An interchange I had with William Thornton a few weeks ago caused me to think about advice given to me by old preachers. I was ordained to the gospel ministry at the FBC of Bentonville, Arkansas, in 1971. Several older pastors gave me advice and counsel, both that day and in the following weeks. I wish I could remember all they told me, but I do remember these gems.
Preach the Word and love your people. Probably, all our Voices readers have heard this one. It’s really common, but it is common for a reason. It is good advice. A pastor should focus on preaching the Bible, and he should love his people. Now, not all members are easy to love, but we should pray for grace to love them all.
The more the people know, the more the people will give. The pastor who told me this tried to help me understand that knowing the need will motivate people to give money or time or whatever. I’ve found this to be true. When I’ve presented a need clearly, God’s people have responded generously.
If you don’t know what to preach, then just brag on Jesus. I grew up in the Ozarks, and this sounds like a mountain preacher. I’ve shared this with my students over the years. A preacher can’t go wrong magnifying the Lord Jesus. Probably, we don’t do it enough. I have preached in many countries around the world, and there is a spiritual magnetism in Jesus Christ that attracts people of all cultures.
If you’re in a building program, show them the bricks. The pastor who shared this emphasized the importance of making a financial appeal practical and concrete. Organizations like Compassion International (which I commend to you) do this by saying “Giving $19 a month will feed this child.” If you are trying to raise money for a building, tell your folks that a gift of $100 will purchase 30 bricks.
Tell the truth and trust the people. This means that openness and transparency are the best policy. If you try to cover up something, the problem will be compounded. Of course, sometimes there are legalities involved, but usually we can be open with our members.
Study and pray in the morning and visit in the afternoon. This is advice Dr. W. A. Criswell gave to his “preacher boys.” It is good advice. A pastor does need to spend time in prayer and sermon preparation, but he also needs to get out among the flock. There is a trend now for pastors to spend all their time in the office. If you do that, you won’t understand your people. Beyond that, you need to visit members in the hospital and evangelize the lost. This advice leads to a healthy balance.
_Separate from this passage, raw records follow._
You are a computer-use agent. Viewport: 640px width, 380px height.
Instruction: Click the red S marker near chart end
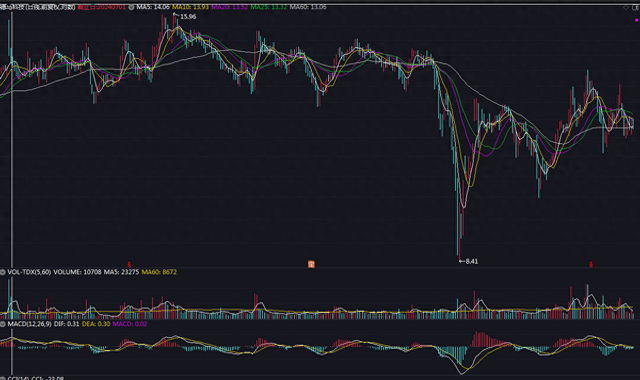click(591, 265)
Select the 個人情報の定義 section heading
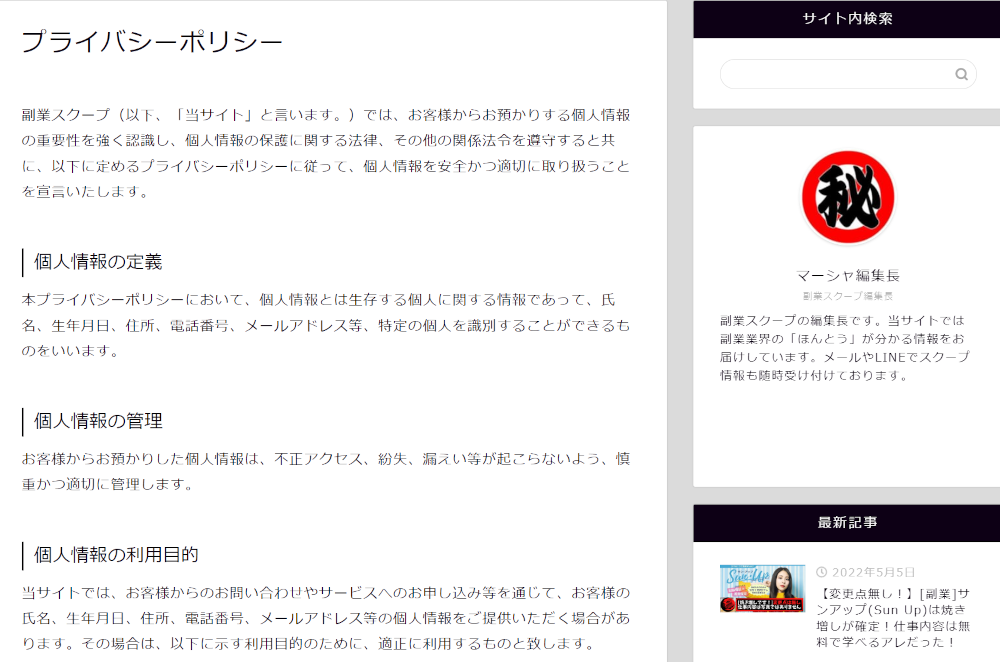The image size is (1000, 662). point(98,262)
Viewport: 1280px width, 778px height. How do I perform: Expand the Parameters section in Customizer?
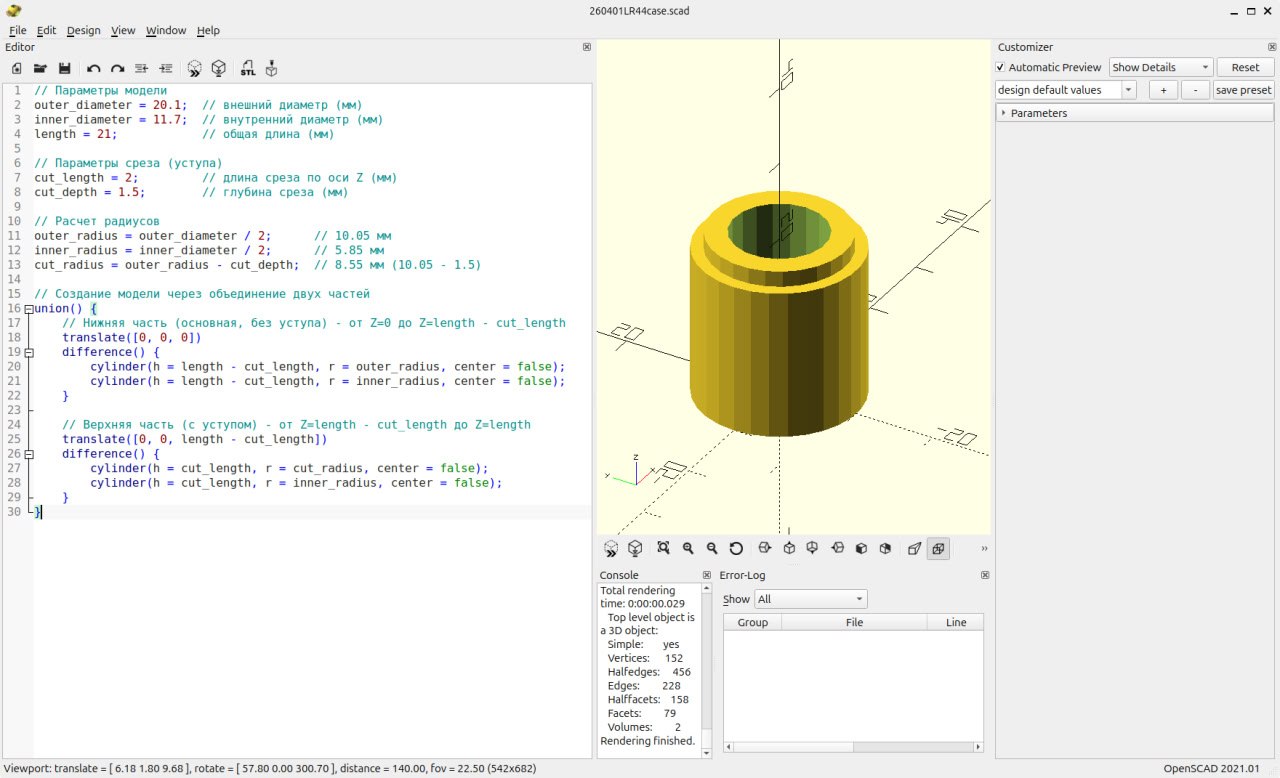click(x=1003, y=113)
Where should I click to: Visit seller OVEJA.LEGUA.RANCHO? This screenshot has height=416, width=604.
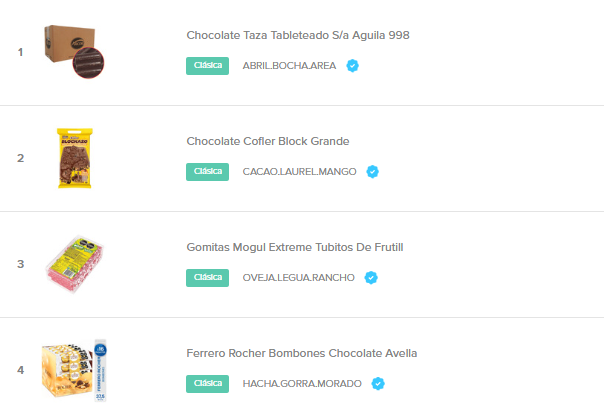[299, 277]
God won’t put baby Christians in a refrigerator. This means that God won’t bless a spiritually cold church with new converts.
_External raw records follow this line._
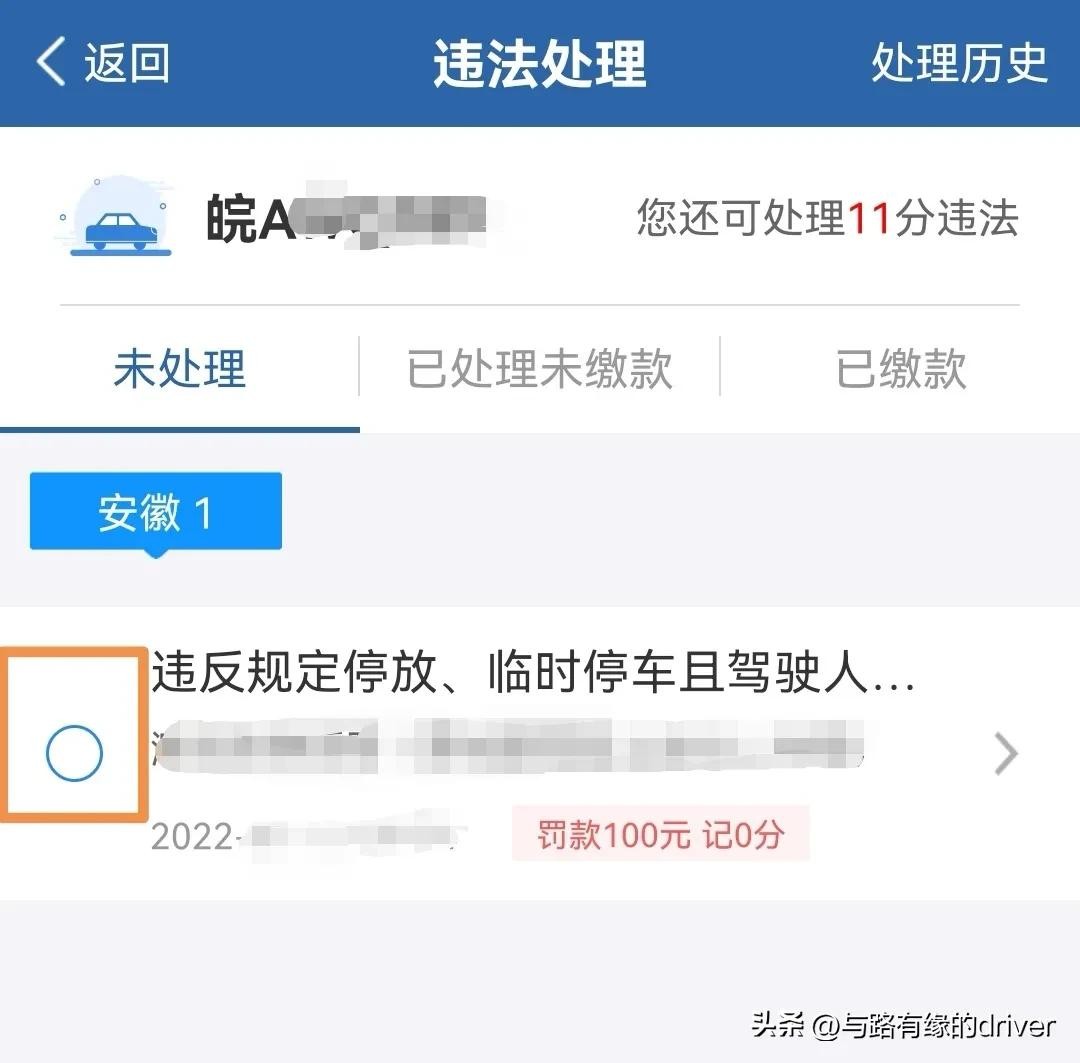Click the blurred violation location line
The width and height of the screenshot is (1080, 1063).
[508, 746]
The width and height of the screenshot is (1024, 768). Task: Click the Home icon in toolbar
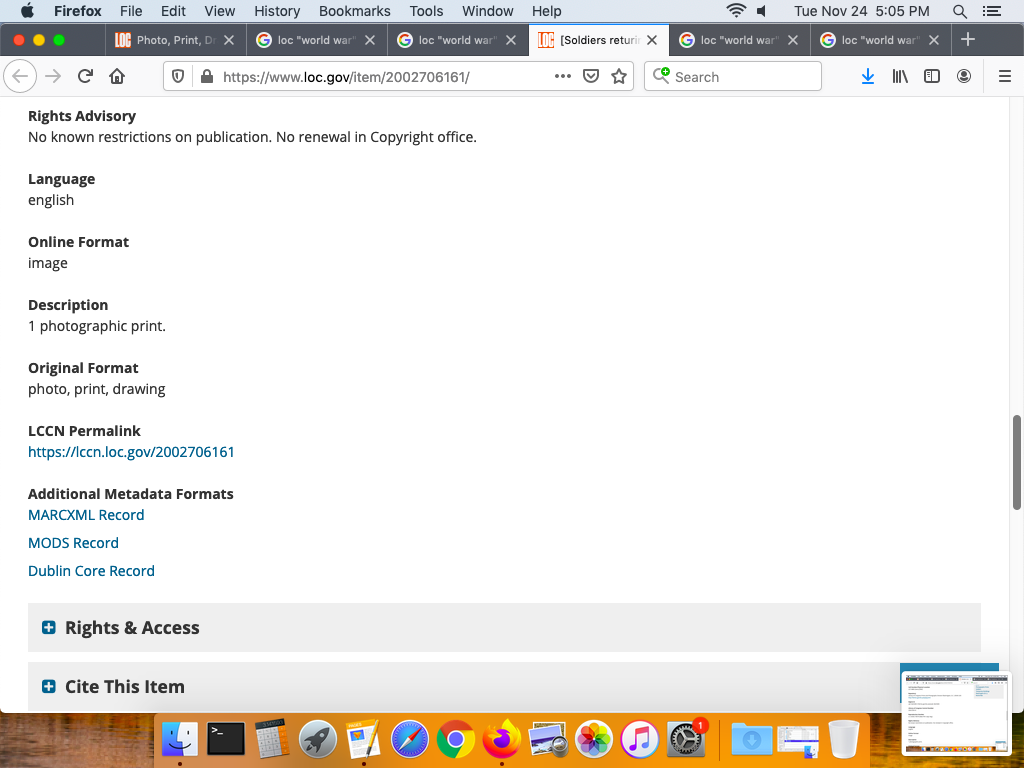point(117,77)
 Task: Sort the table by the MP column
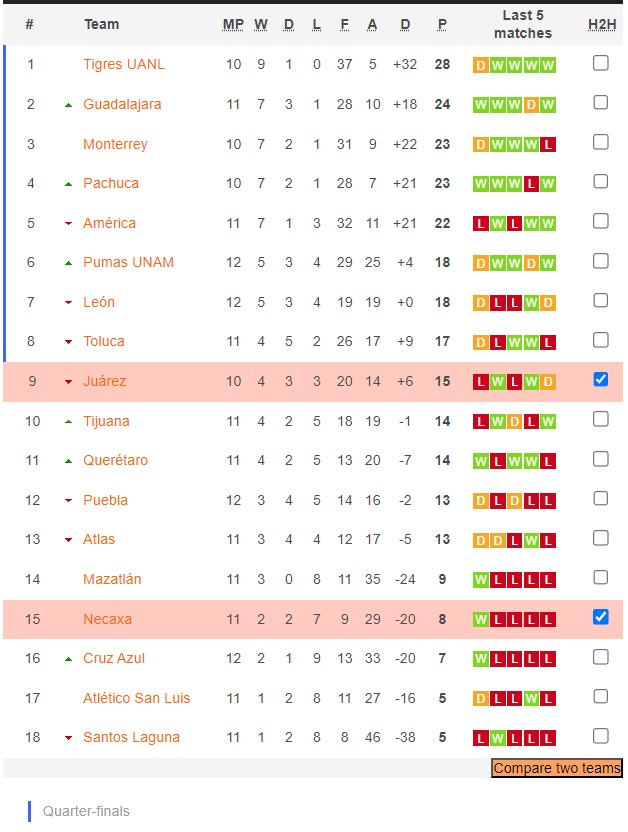[233, 24]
Announce your Bible text twice. Then, when the pages stop rustling, begin reading your text. Of course, when I was a young preacher, no one imagined electronic devices with the Bible on them. Still, lots of folks (like me) bring a Bible with paper pages to church. So, you can listen for those pages. Also, it is always good to announce your Bible text twice.
Don’t mess with the cemetery and don’t mess with the WMU. You can’t win if you get involved with a fuss about the church cemetery, and you can’t win by interjecting yourself into a WMU spat. One pastor told me emphatically, “I will never ever accept another church that owns a cemetery.”
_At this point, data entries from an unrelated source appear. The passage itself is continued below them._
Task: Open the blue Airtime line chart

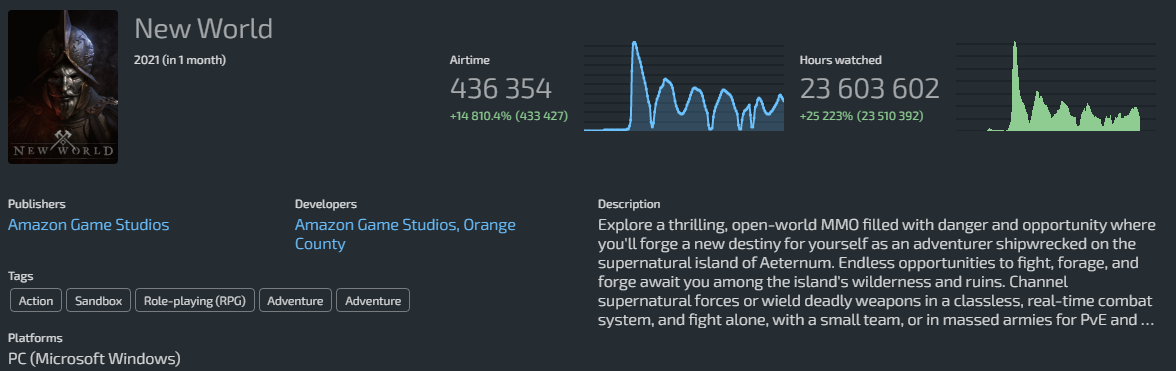Action: click(684, 85)
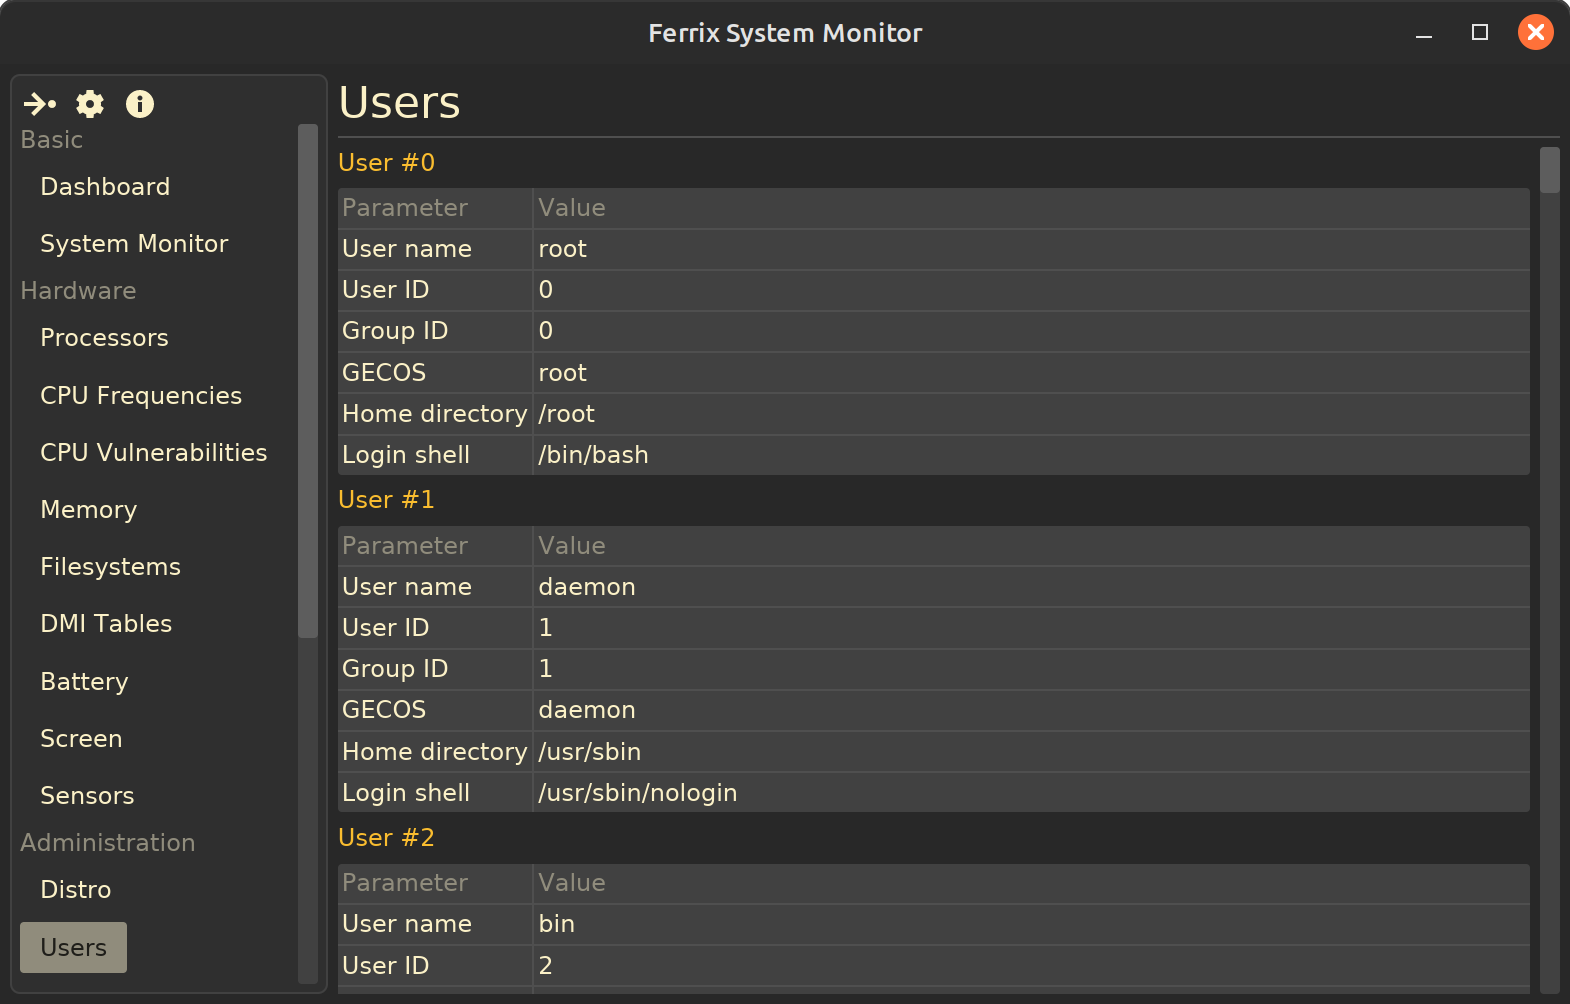Maximize the application window

(1480, 33)
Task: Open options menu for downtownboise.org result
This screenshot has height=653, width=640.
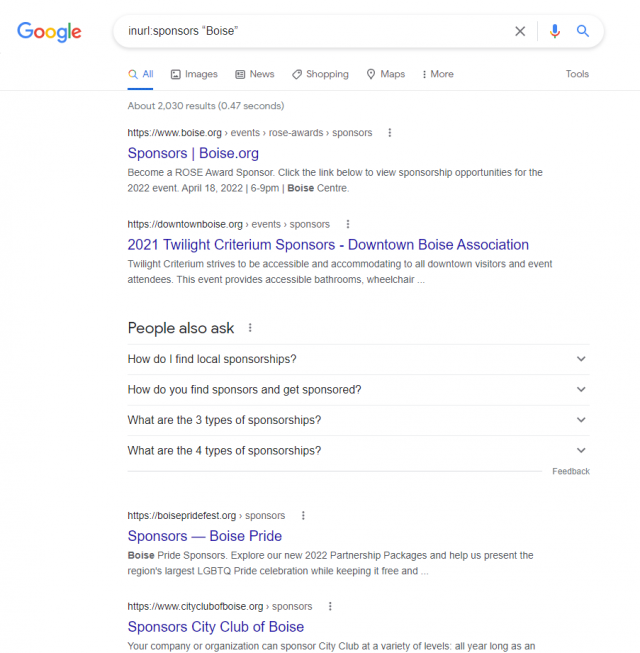Action: pyautogui.click(x=348, y=224)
The success of your pastorate will be measured by how the church does after you leave. The pastor of our church during my high school years, Rhine McMurray, taught me this. He meant that a good pastor trains lay leaders who will lead the church well after he leaves. If the church falls apart after the pastor leaves, then he did not develop strong church leaders.
I’ve benefited a lot from the advice of older pastors. Now, that I’m an old preacher, I need to advise and mentor young preachers, who are just beginning. I’m thinking that I need to be more proactive in that regard. If you are just beginning in ministry, seek a wise, older pastor who can advise you and warn you. We’re all in this together!